Big Ben soll nach 157 Jahren verstummen

Für Restaurierung

Big Ben soll nach 157 Jahren verstummen

Ab 2017 verschwindet das Wahrzeichen Londons hinter einem Gerüst.

Die legendäre Turmuhr des "Palace of Westminster", des Gebäudes des britischen Parlaments in London, muss dringend restauriert werden. Deshalb wird der bekannte Glockenschlag von Big Ben und den anderen Glocken im "Elizabeth Tower" für mehrere Monate verstummen. Das teilte die Verwaltung des Parlamentsgebäudes am Dienstag mit.

Drei Jahre Bauarbeiten
Demnach sollen die aufwendigen Restaurierungsarbeiten an dem Turm, der oft irrtümlich Big Ben genannt wird - so heißt eigentlich nur die Glocke - Anfang 2017 beginnen. Das Wahrzeichen Londons wird dann für drei Jahre hinter einem Gerüst verschwinden. Doch Touristen müssen nicht ganz auf seinen Anblick verzichten: Mindestens eines der vier Ziffernblätter soll immer zu sehen sein. Die Arbeiten sollen von oben nach unten stattfinden, so dass der Turm nach und nach wieder sichtbar wird.
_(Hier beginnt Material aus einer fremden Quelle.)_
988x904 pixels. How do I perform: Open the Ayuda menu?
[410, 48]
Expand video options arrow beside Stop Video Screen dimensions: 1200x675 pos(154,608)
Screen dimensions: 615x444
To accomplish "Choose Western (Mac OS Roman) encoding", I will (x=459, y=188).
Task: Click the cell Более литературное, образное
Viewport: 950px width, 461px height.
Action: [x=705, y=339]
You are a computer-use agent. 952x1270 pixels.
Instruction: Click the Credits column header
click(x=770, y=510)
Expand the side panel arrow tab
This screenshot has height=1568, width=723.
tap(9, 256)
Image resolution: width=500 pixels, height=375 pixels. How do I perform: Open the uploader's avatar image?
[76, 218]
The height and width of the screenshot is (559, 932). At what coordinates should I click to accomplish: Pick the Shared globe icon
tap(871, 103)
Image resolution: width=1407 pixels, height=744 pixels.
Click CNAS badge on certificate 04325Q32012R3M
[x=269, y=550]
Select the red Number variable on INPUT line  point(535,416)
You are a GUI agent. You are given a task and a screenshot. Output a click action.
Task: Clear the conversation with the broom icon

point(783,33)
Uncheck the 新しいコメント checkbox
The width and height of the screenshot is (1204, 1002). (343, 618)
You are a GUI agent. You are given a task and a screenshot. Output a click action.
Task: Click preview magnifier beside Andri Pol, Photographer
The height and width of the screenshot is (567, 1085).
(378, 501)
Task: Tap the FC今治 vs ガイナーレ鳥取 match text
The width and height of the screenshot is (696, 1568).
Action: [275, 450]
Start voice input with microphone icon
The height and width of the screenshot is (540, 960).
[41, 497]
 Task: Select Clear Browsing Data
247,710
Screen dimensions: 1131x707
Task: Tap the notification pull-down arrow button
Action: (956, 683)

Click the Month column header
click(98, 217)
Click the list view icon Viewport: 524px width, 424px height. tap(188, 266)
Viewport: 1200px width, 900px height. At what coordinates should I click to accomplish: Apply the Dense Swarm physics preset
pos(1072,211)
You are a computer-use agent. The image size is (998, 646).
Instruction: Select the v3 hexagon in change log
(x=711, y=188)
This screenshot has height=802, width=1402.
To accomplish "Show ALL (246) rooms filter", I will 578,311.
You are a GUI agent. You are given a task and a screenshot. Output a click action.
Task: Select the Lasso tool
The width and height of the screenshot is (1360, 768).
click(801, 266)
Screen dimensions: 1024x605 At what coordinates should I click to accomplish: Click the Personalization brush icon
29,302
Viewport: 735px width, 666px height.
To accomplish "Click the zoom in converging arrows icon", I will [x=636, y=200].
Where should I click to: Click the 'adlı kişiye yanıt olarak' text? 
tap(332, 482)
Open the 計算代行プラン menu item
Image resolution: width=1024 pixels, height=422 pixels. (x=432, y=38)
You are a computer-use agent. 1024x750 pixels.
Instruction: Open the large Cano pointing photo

Fast ununterbrochener Einsatz
Seit dem Bau des "Elizabeth Towers" vor über 157 Jahren ist die zweitgrößte Uhr der Welt fast ununterbrochen im Einsatz. "Um sicherzustellen, dass die Uhr weiterhin tickt, müssen wir uns jetzt die Zeit nehmen, sie gründlich zu inspizieren und zu reparieren", sagte Glöckner Steve Jaggs. Die Kosten der Restaurierung sind bei 29 Millionen Pfund (umgerechnet rund 37 Millionen Euro) veranschlagt.